Cuando en casi todo bolsillo hay un dispositivo con cámara integrada que permite fotografiar con inmediatez cualquier suceso que ocurra, o panorama que se extienda, ante nuestros ojos, resulta muy de agradecer la serena calma en la composición. Ese proceso en que se medita y se escoge qué se incluye y qué no, de qué manera, con qué doble exposición sería idóneo recombinar estas imágenes, este encuadre o aquél, este filtro, o esos tres segundos extra de inmersión en la cubeta.
La celeridad con que se dispara hoy ha pervertido una parte de la esencia que llevó a Daguerre y Niépce a construir la Fotografía, como metáfora instantánea de un cuadro, debidamente elaborada.

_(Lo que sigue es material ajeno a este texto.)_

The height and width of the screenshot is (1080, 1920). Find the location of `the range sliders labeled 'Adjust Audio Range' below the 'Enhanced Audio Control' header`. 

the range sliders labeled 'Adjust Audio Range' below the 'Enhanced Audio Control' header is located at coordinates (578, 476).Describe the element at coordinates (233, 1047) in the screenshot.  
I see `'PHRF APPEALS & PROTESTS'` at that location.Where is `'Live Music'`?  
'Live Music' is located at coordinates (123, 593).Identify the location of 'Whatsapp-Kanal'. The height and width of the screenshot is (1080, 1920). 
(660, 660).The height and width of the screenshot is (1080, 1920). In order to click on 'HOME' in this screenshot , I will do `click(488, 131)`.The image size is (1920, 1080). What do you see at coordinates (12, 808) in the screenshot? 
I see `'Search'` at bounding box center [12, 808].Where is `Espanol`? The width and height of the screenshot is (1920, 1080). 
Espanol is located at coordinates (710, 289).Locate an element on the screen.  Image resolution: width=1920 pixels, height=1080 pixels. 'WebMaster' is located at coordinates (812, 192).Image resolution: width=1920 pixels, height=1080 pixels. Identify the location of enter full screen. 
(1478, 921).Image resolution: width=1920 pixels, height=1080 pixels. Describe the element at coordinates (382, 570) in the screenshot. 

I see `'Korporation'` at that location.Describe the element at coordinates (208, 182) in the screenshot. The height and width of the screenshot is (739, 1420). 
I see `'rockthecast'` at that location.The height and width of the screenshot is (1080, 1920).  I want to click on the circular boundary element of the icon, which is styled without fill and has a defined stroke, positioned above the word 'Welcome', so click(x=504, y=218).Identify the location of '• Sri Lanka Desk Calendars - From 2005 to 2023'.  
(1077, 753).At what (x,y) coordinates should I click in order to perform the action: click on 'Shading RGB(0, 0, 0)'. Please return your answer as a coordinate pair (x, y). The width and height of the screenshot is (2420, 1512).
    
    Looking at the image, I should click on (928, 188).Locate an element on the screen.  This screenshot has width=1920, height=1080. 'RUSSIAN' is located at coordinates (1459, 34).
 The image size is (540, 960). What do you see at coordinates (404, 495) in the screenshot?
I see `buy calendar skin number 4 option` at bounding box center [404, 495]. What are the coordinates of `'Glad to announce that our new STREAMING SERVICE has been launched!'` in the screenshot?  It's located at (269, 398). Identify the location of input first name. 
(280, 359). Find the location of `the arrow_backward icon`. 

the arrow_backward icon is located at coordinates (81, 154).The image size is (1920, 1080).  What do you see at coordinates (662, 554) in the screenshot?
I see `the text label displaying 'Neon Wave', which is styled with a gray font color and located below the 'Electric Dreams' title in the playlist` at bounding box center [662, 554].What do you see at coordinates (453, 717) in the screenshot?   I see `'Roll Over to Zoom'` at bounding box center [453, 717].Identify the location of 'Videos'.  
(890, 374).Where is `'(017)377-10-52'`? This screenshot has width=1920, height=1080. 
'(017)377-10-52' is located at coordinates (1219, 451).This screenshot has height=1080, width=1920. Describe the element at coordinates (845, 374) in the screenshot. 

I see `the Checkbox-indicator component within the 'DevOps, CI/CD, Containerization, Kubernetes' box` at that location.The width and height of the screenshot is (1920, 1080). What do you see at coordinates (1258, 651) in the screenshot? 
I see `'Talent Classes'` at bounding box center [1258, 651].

Aquella niña que correteaba y bebía en las mil fuentes de su ciudad, absorbía por ósmosis el acervo histórico, el poso centenario de las cañerías, las partículas de arte en suspensión sobre la tórrida atmósfera setabense y, cómo no, las cenizas de plata -de las fotografías al arder- que aún flotan sobre la Guernika valenciana desde aquel último conato de arrasarla con fuego en febrero del 39. De haber vivido en aquellas circunstancias, Luisa Gutiérrez bien pudiera haberse convertido en la Vivian Maier mediterránea.